Professor Barrett analyzed portions of Chief Justice Roberts' controversial opinion in the ObamaCare case. Her critique of Roberts' objectively controversial opinion is not controversial; it is and remains reasonable and mainstream.
In fact, seventy-five percent of Chief Justice Roberts' colleagues on the Supreme Court refused to join all portions of his opinion in the ObamaCare case.
Nevertheless, Professor's Barrett's academic analysis did not constitute an exercise of judicial power. Moreover, the Judiciary has no power to legislate. The power to craft healthcare policy is legislative which is reserved to Senator and Members of Congress.

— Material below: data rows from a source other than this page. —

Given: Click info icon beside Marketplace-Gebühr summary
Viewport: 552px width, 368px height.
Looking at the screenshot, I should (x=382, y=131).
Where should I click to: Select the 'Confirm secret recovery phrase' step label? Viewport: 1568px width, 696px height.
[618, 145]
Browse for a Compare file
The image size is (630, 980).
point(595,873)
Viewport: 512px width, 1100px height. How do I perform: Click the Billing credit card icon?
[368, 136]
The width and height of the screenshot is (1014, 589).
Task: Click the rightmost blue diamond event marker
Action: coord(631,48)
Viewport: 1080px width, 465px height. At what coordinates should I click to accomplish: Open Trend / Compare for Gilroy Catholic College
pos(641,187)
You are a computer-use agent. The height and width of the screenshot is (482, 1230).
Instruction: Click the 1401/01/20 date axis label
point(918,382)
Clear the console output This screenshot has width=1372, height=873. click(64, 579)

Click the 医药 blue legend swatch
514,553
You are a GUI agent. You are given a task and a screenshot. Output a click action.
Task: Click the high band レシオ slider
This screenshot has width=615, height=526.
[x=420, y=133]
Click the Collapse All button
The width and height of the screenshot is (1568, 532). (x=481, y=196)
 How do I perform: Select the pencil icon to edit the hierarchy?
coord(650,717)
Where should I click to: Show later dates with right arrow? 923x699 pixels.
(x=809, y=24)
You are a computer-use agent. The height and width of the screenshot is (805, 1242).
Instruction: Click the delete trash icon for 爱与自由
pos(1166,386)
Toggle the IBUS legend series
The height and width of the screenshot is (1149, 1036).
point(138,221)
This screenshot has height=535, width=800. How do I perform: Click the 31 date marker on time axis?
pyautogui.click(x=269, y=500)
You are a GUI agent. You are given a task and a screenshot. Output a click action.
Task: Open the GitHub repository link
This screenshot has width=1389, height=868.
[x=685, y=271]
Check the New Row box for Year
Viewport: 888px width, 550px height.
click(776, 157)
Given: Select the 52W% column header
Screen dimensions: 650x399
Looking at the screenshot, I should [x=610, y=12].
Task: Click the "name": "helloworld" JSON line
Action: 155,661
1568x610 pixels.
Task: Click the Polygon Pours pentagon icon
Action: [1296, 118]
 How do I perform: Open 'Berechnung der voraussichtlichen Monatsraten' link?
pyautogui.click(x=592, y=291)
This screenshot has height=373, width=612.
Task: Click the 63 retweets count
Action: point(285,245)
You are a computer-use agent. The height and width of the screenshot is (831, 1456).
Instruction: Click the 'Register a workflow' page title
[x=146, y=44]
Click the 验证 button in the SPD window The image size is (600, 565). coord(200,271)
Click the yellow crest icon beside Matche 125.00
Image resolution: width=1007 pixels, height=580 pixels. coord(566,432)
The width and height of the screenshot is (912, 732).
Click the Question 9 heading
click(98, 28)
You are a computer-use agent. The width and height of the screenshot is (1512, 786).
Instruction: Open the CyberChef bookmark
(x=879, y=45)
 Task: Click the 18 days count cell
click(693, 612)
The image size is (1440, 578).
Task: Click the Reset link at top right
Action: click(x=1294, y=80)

The first and most important words in the Constitution are found in Article I, Section 1: All legislative Powers herein granted shall be vested in a Congress of the United States. Judge Barrett's judicial philosophy embraces these words and understands the limits of judicial power. She understands that a judge has zero legislative power because all federal legislative power is vested in Congress.
Senators on the Judiciary Committee have alleged that a Justice Barrett would take away our health care. They are wrong.
Judge Barrett has not been nominated to serve as Health Care Czar but as one of nine justices on the U.S. Supreme Court. So, what are Senators talking about?
They are primarily referring to a 2017 law review article where then law professor Amy Coney Barrett rightly criticized Chief Justice Roberts’ political attempt to re-write the Obamacare law.
Roberts “pushed the Affordable Care Act beyond its plausible meaning to save the statute,” (and she was absolutely right),
Roberts' “approach is at odds with the statutory textualism to which most originalists subscribe,” (she's right again), and
“it is illegitimate for the Court to distort either the Constitution or a statute to achieve what it deems a preferable result.” (amen to all that).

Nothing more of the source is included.